Неудивительно, что на этой встрече, возмущённые контрреволюционной подрывной деятельностью, вызванной перестройкой и гласностью, с их постоянной поддержкой сил, открыто призывающих к реставрации капитализма и ликвидации социализма, и разгневанные слишком самодовольной и розовой картиной действительности, нарисованной Горбачёвым, многие делегаты нанесли ответный удар. Вот несколько примеров. Владимир Бровиков, посол СССР в Польше, сказал:
«Есть много восхвалений «перестройки», критики давно минувших дней и щедрых обещаний на будущее. Но на самом деле, нет оценки ошибок, допущенных в период «перестройки».
Борис Гидеспов, руководитель Ленинградского обкома партии, жалуясь на рост дестабилизации экономической и политической ситуации, заявил:
«Местные советы не имеют ни юридической, ни фактической власти. Партию методично лишают её руководящей и направляющей роли, не даётся политическая оценка законам, принятым Верховным Советом»[5].
Виталий Шабанов, рабочий из волжского города Саратова, а также член Центральной ревизионной комиссии КПСС, выразил тревогу за судьбу Коммунистической партии в ходе перестройки, указав на участившиеся нападки на её идеологические и организационные основы. Его высказывание попало в самую точку:
«Некоторые учёные, вместе с неформалами, всякими националистами и дилерами теневой экономики толкают страну на путь буржуазного реформизма, восстановление частной собственности, политической анархии и подрыва единства партии как передового организованного отряда трудящихся»[6].

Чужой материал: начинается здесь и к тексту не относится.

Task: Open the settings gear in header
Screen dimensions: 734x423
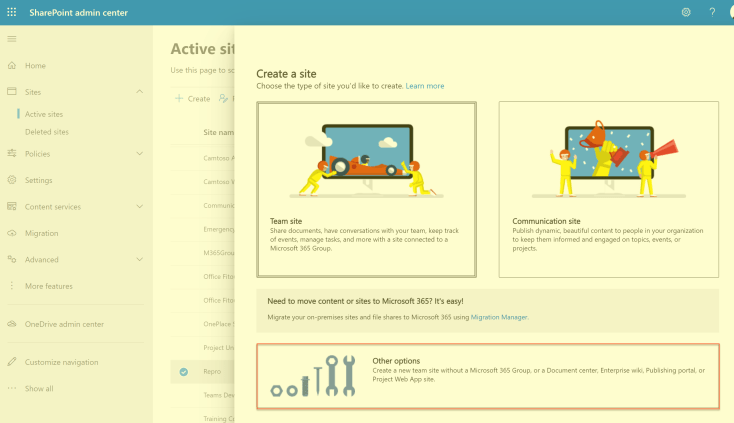Action: (x=686, y=12)
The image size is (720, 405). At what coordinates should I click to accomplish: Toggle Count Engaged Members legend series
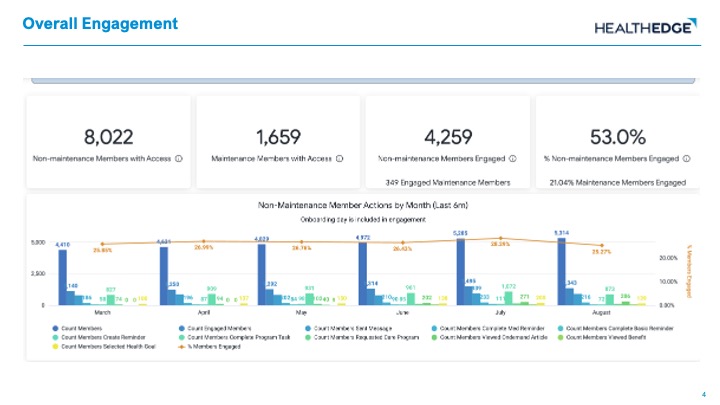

Демократия и марксизм-ленинизм

Идеи Горбачёва о демократизации («гласность») не имеют ничего общего с идеями марксизма-ленинизма по этому, очень важному, вопросу. Для Маркса и Ленина, лозунги демократии имели смысл, только в том случае, если это была неотъемлемая часть борьбы пролетариата за уничтожение классов. Вот, что говорит Ленин в своей замечательной работе «Государство и революция» на этот счёт:
«Демократия означает равенство. Понятно, какое великое значение имеет борьба пролетариата за равенство и лозунг равенства, если правильно понимать его в смысле уничтожения классов»[7].
В отличие от Горбачёва, Ленин отказывается ограничиться лишь политическими формами демократии: он выходит за рамки политической формы к её классовому значению. Взгляд Ленина на данный предмет очень важен для нашей полемики против горбачёвских перестройки и гласности. Ленин утверждал:
«Но демократия означает только формальное равенство. И тотчас вслед за осуществлением равенства всех членов общества по отношению к владению средствами производства, т. е. равенства труда, равенства заработной платы, пред человечеством неминуемо встанет вопрос о том, чтобы идти дальше, от формального равенства к фактическому, т. е. к осуществлению правила: «каждый — по способностям, каждому — по потребностям»[8].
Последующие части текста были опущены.